All of those $25 dollars words summed say this: There is a possibilty for change in our way of acting and being for all of us throughout our lives through postive relationships. Postive relationships have the capacity to actually change our neuro pathways and to change our basic feelings, perception, thinking and ultimately, change how we behave.

So how do we change ourselves?

First, we have decide we want to change - we have to make a conscious descision to want to be different.

Second, we need to give attention to the life-giving, positive interactions we have everyday. The key word here is 'attention'. Do you and I hear the compliment? Do we really see the smile on our friend's face? Do we receive and reinforce the positive input we are given every day. (If we are finding it difficult to find such positive interation, we may need to find other avenues to give it to us).
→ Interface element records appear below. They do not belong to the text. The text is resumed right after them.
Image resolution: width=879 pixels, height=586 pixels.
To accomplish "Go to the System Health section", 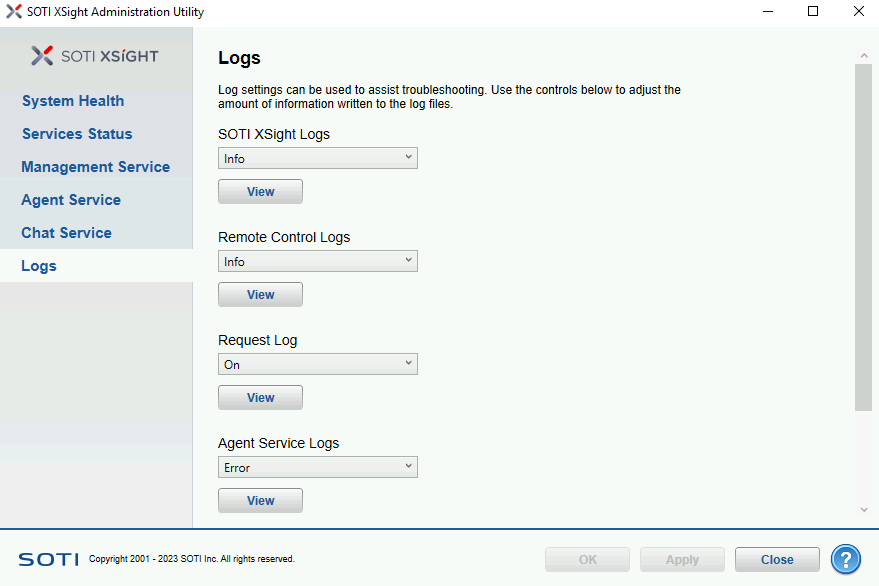I will pyautogui.click(x=73, y=101).
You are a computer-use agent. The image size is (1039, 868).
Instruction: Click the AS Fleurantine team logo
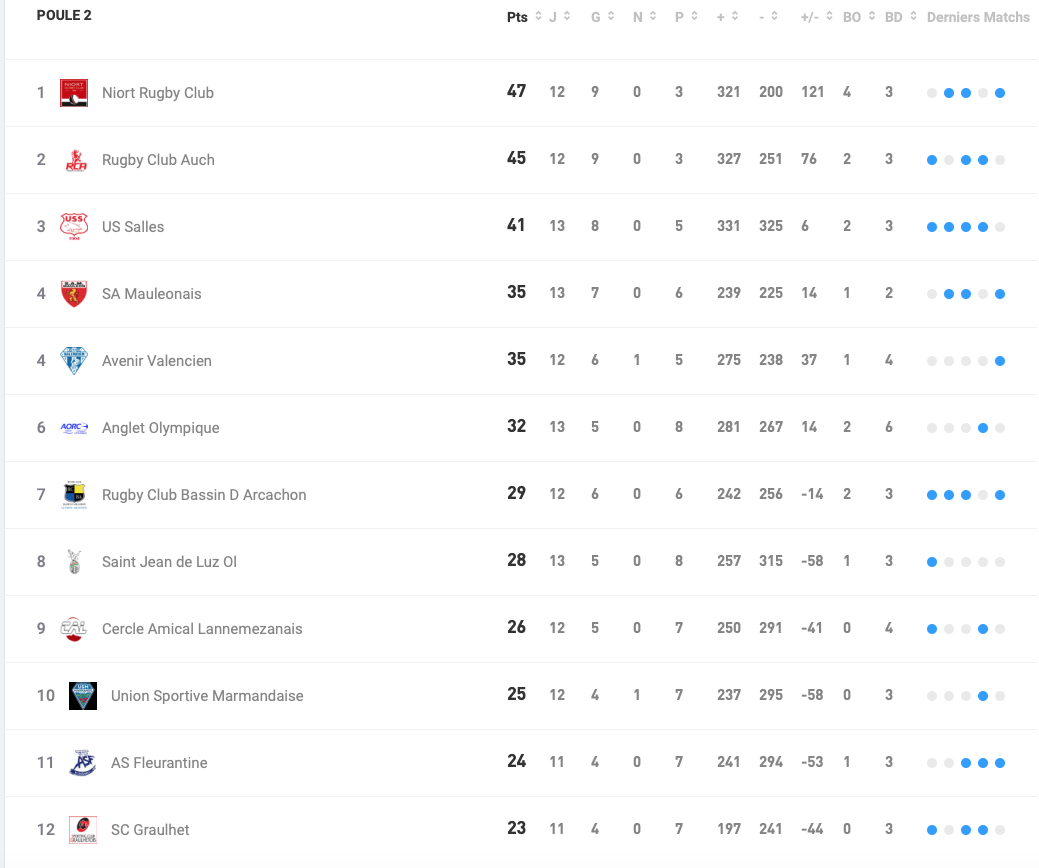coord(83,763)
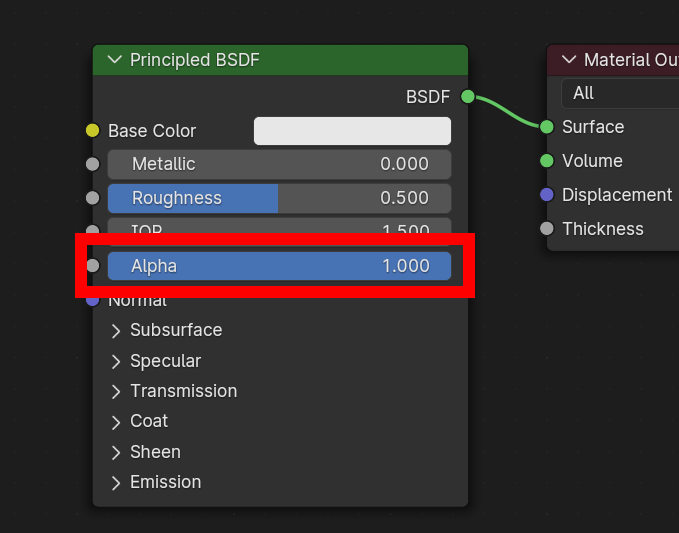
Task: Click the green BSDF output socket
Action: [467, 97]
Third, we need to reinforce the positive message through physical response or reinforcement. For example, if someone smiles, you smile back. If someone gives you a compliment, you may put your hand on their shoulder when you say, 'thank you'. By the way, if you are the giver of the compliment you may want to touch the person you are complimenting to reinforce the compliment.

Fourth, meditation opens new neuro pathways which allows us to recieve new ideas and thoughts. Meditation may be through reading, listening to music or simply sitting and contemplating a scene in a picture. Research is showing the meditation creates new pathways in the brain which create peace and harmony as opposed to chaos and conflict.

Tell this lie to go to hell: "I can never change!"